Lo studio si sviluppa in diverse fasi e successivamente alla diagnosi del tumore attraverso la biopsia,  a questo punto:

  • si valuta la velocità di proliferazione delle cellule cancerose, cioè si stabilisce un parametro che esprime la percentuale di cellule tumorali che hanno la potenzialità di duplicarsi, che si esprime tramite il valore del Ki67;
  • viene somministrato per due settimane  il letrozolo, un farmaco anti-ormonale,  una terapia standard per le pazienti in menopausa;
  • dopo le due settimane si procede a nuova biopsia e alla rivalutazione del Ki67.

Pierfranco Conte, direttore del dipartimento di Oncologia Medica 2, spiega che a questo punto:

Se questo valore è diminuito, vuol dire che l’aggressività del tumore è stata inibita, e quindi che la terapia anti-ormonale sta funzionando.

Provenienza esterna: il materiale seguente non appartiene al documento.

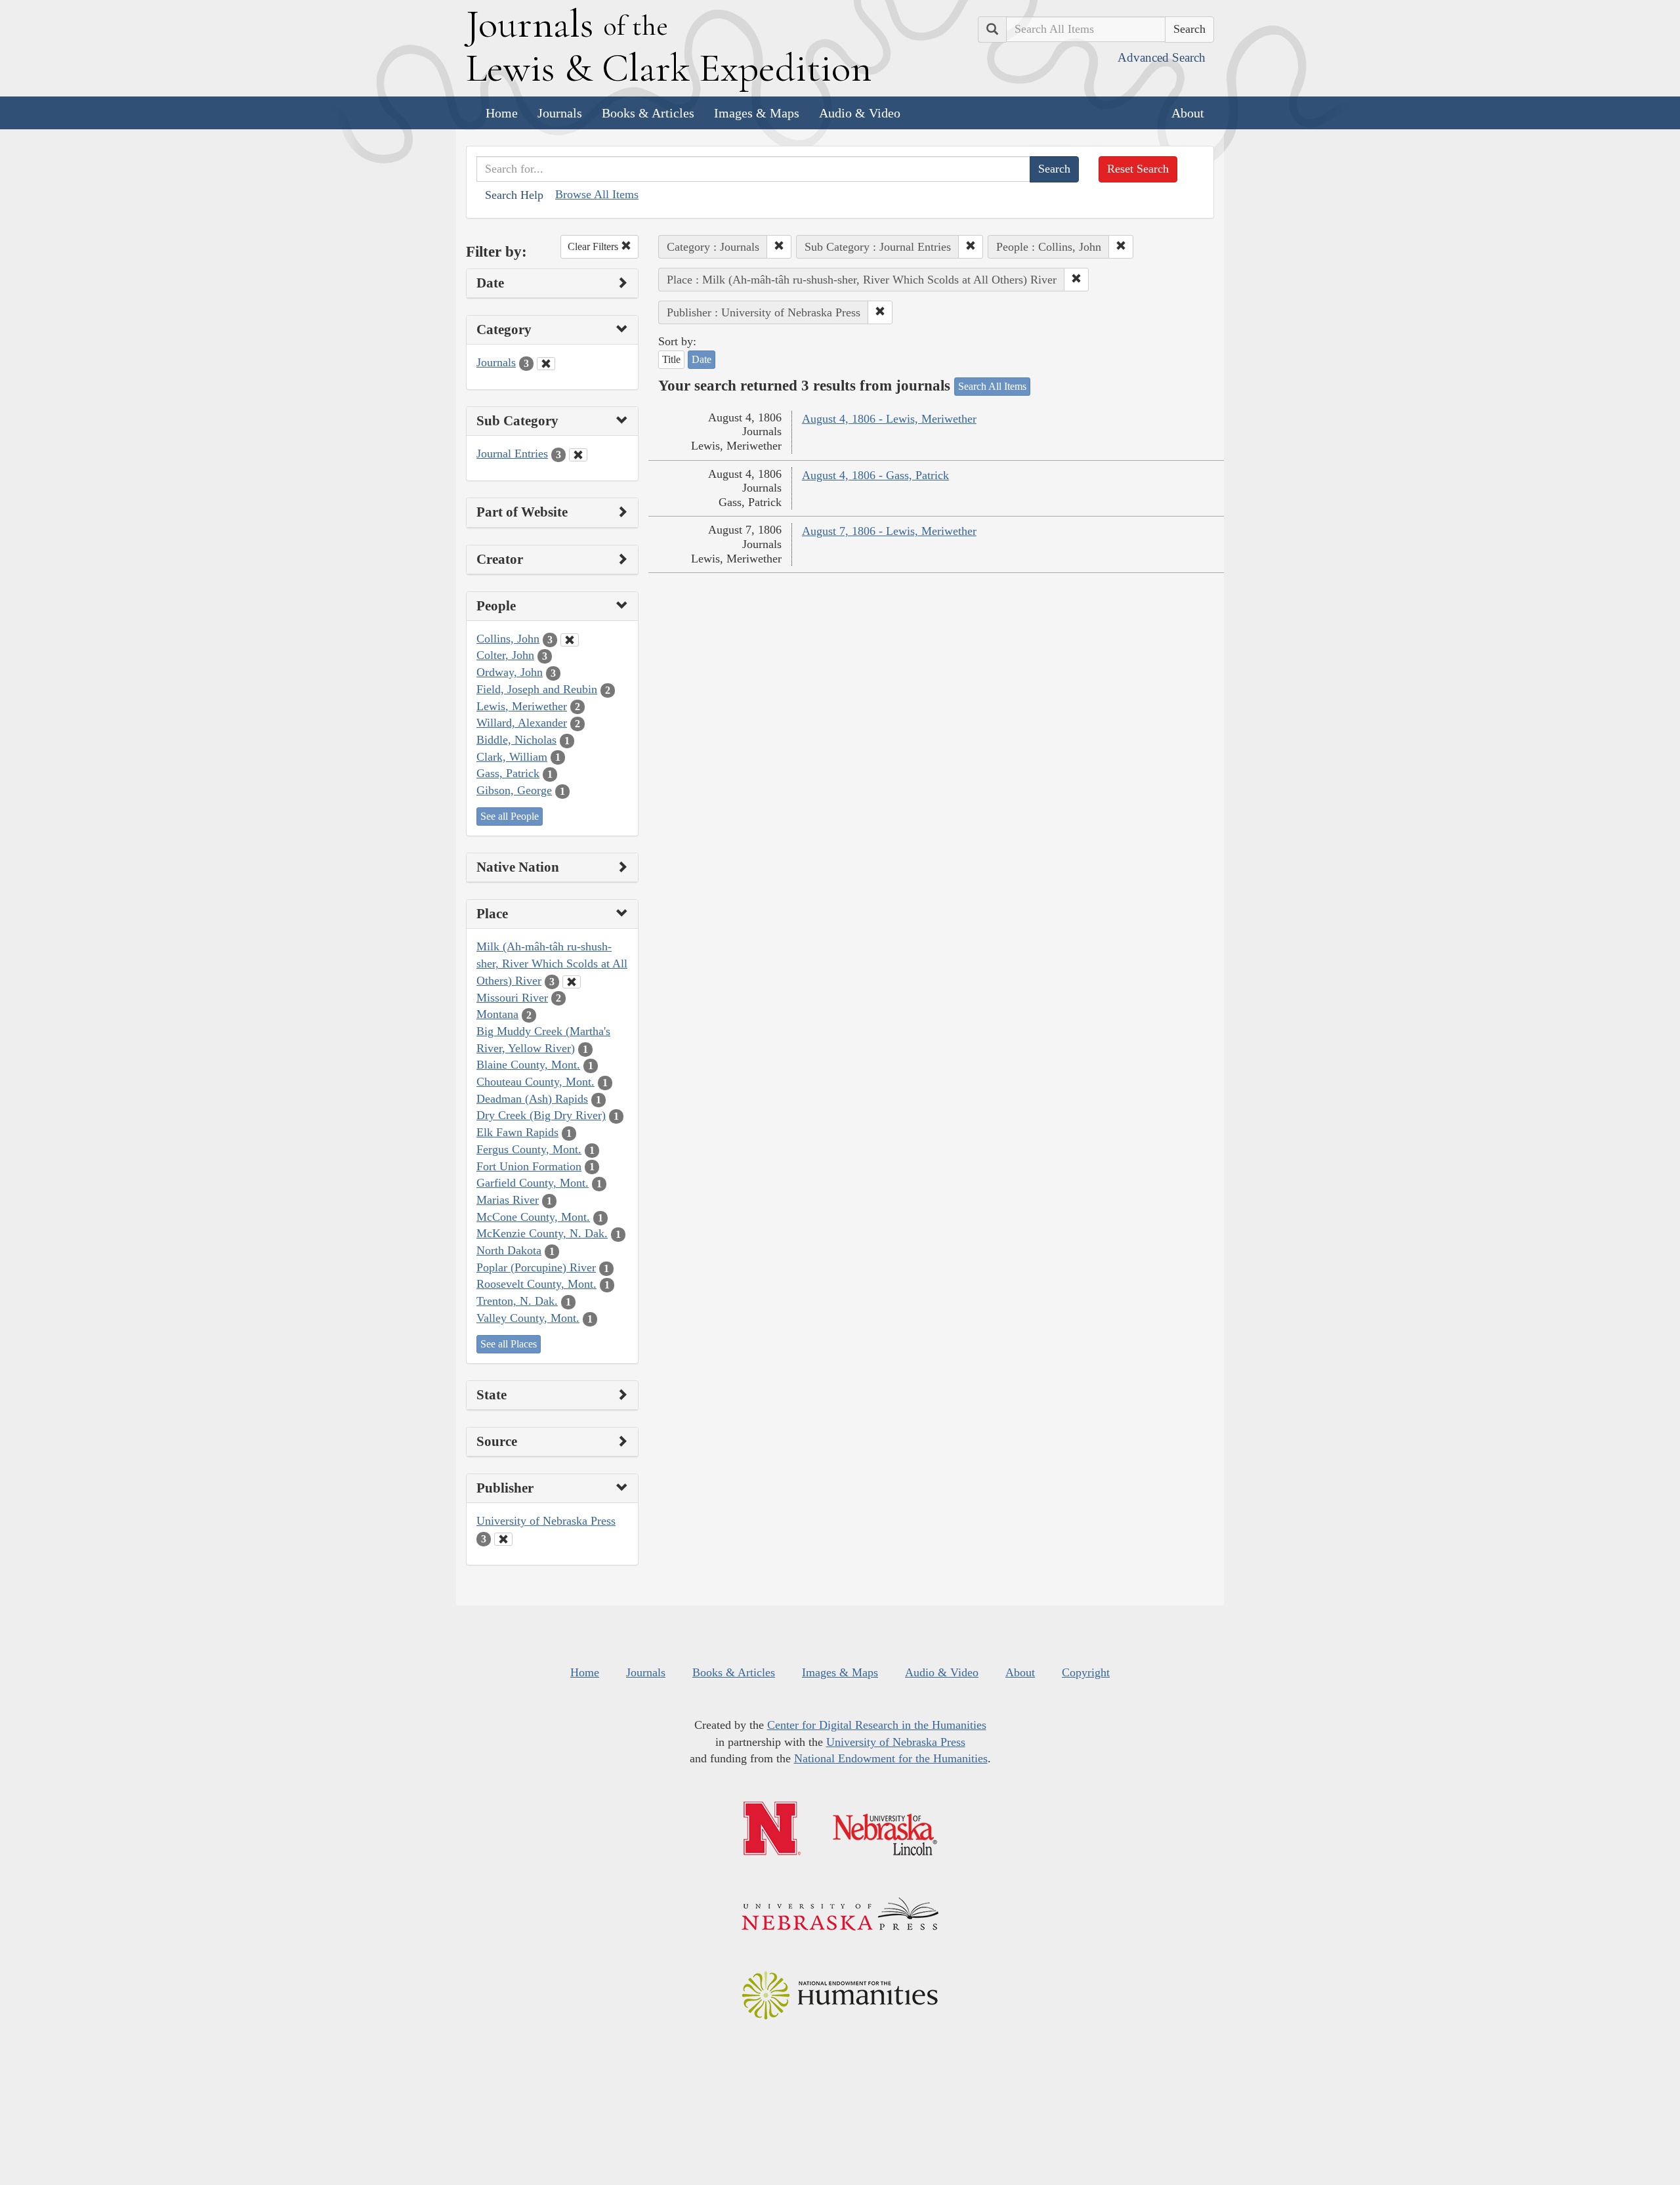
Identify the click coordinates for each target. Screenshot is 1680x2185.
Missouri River (512, 997)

Cominciamo allora a somministrare anche i due farmaci specifici per i tumori HER2-positivi, trastuzumab e pertuzumab, e la terapia combinata va avanti per 5 mesi. Senza la chemioterapia, che da protocollo verrebbe invece prescritta”.

Ma cosa accade se il Ki67 non diminuisce dopo il trattamento di due settimane? Se l’aggressività non è stata inibita dal trattamento significa che la terapia anti-ormonale da sola può non essere sufficiente. Queste donne quindi smettono di assumere il letrozolo e iniziano la chemioterapia, più i due farmaci specifici trastuzumab e pertuzumab.

I risultati dello studio sono incoraggianti poiché pare stiamo mostrando i dati sperati:

  • nel 70% dei casi si ottiene, dopo due settimane, una evidente diminuzione della velocità di crescita delle cellule cancerose
  • si è visto che dopo cinque mesi di trattamento non ci sono più cellule tumorali
  • ad oggi, circa i 2/3 delle 15 donne arruolate sembra poter far a meno della chemioterapia.

Anche se i risultati sono da prendere con prudenza, le percentuali sin qui evidenziate sono molto interessanti. Come ha sottolineato il prof. Conti nell’intervista pubblicata da Repubblica è da ben intendere che lo studio non è basato sull’uso di farmaci nuovi ma s un nuovo modo di classificare i pazienti.

“Classificare le malattie cancerose a seconda delle loro caratteristiche molecolari e genetiche, per trovare la terapia più adatta e meno invasiva contro ciascuna di esse. In questo studio ci siamo posti l’obiettivo di trovare il protocollo terapeutico più efficace per una categoria molo selezionata di pazienti, facendo possibilmente a meno della chemioterapia. Non ci siamo riusciti al 100%, ma abbiamo individuato una quota significativa di casi che ha risposto in modo molto soddisfacente. Ce n’è abbastanza per guardare a una seconda fase dello studio con ottimismo”.

Care Unimamme, cosa ne pensate? Condividete l’approccio descritto dal prof. Conti?